There obviously are some open questions in this approach, like what is lacking versus the full blown UI technologies - things like internationalization, ect. But I think we should do our UI technology evaluation hand in hand with our rest stuff.

Jody Garnett wrote:
So in Tuesday's meeting we figured out the scope for Geoserver 1.7, renaming this subject line to match ...
Andrea Aime wrote:
The "eat your own dog food" argument is good, but I expect the REST
api to have its own battery of unit and functional tests (my position
atm is to vote -1 for any community module that tries to graduate
without a decent testing coverage).

The idea that we have to rely on a UI managed by a different group of
developers strikes me as odd and risky thought.
Thanks for expressing my concern so clearly Andrea, I think a good way to proceed is ... 1. Set up a user interface, wicket was the last man standing that met the requirements I was interested in
2. Use the user interface to hammer out the configuration layer
3. Start to roll out only the methods we love in the configuration layer via the REST API so external scripts can be written

The alternative, making a JavaScript user interface would involve making a lot of REST API for functionality that is already captured by GeoTools DataStoreFactory ... and I am not sure where such a quest would end?
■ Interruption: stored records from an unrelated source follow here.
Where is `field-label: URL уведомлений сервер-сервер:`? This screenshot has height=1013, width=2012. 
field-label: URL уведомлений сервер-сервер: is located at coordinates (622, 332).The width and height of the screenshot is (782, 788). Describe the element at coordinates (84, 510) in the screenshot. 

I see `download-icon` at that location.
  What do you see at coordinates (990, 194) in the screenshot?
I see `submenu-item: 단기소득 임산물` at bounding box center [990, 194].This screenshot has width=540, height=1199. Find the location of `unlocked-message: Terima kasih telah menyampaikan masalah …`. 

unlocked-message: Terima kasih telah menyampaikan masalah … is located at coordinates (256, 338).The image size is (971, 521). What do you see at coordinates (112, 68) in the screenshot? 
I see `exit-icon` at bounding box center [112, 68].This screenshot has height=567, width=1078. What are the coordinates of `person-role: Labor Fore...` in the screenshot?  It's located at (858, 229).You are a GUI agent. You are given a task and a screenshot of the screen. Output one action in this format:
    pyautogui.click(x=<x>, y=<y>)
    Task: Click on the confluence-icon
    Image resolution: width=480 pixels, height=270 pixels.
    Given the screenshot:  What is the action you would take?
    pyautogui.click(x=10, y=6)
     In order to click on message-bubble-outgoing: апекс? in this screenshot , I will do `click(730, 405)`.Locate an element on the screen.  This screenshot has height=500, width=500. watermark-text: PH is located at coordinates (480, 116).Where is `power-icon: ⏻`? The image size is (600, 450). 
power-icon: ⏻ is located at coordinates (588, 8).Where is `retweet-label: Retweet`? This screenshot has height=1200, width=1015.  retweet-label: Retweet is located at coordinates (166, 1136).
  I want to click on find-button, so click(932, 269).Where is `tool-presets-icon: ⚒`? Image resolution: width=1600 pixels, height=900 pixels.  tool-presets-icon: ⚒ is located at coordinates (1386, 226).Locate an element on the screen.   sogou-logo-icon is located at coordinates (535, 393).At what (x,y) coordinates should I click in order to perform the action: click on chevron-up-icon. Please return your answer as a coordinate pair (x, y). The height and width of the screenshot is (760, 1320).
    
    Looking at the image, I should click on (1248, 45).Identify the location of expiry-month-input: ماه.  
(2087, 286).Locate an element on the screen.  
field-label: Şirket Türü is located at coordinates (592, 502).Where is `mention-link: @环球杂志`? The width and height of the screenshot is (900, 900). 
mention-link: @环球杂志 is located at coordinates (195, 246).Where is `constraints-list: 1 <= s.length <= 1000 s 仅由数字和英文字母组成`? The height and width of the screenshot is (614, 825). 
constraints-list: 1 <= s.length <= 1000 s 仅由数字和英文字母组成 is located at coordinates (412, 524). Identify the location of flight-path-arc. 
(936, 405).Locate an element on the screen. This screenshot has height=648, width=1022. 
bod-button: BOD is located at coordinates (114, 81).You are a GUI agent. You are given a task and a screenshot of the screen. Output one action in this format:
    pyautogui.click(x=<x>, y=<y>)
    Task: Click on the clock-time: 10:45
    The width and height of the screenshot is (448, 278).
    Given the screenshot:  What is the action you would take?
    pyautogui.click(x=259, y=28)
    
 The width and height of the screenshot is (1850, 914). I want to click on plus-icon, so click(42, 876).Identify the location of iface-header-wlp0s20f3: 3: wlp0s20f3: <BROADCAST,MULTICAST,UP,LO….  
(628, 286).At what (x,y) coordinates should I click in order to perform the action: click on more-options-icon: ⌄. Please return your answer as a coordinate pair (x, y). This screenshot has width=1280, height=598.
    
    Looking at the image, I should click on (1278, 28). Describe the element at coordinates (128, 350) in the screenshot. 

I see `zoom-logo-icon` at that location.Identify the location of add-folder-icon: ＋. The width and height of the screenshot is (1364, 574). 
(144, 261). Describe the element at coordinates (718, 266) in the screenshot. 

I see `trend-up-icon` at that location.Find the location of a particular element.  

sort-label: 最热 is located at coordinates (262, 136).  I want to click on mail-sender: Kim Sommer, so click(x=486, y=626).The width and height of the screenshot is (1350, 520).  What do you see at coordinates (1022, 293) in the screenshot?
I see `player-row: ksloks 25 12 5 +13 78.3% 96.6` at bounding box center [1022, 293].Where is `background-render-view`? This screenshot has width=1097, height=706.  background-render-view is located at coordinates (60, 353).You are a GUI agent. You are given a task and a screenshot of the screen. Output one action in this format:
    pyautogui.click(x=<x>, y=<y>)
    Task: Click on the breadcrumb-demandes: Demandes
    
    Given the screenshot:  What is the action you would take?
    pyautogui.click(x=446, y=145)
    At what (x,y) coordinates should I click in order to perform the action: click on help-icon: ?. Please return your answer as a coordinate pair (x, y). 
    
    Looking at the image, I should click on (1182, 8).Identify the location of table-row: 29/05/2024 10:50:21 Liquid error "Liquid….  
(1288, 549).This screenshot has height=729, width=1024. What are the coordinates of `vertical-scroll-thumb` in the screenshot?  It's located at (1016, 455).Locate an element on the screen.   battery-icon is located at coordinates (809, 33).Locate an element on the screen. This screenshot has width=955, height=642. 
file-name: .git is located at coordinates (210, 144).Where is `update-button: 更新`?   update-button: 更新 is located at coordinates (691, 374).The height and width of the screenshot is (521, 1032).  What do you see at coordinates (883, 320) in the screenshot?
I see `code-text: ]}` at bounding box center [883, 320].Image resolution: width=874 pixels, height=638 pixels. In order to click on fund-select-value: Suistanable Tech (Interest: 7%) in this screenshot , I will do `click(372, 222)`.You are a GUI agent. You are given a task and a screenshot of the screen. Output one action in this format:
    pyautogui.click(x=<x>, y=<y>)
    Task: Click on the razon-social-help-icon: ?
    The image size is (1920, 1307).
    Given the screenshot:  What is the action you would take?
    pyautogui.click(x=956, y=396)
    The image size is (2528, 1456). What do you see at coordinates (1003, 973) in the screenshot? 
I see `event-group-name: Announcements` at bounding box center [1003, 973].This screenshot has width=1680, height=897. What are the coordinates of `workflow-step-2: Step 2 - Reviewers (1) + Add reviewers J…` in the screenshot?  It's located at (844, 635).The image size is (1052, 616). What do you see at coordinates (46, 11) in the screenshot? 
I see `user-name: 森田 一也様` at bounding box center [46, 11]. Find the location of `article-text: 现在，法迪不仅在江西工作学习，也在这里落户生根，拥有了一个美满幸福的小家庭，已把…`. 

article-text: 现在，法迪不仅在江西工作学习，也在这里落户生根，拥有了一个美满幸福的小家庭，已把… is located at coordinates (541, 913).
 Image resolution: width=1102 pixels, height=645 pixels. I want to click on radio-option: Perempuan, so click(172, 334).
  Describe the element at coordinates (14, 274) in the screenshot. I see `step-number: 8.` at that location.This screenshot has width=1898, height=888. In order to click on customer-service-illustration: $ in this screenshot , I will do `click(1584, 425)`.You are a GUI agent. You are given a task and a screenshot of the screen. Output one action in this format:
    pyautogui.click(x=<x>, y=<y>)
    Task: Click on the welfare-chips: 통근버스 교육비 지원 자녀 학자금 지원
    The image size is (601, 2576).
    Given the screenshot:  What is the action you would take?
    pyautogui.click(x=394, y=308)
Would we by extension get a REST API that covers 30% of GeoTools? Scary ....

Making a separate war, implemented in Java or Groovy I guess, is also an option; even for low level services like sharing DataStores we could register a few shared services using JNDI and let the user interface WAR have access to the running GeoServer.

I cannot quite remember what the attraction to Groovy was? ie why was it floated around as part of the user interface discussion?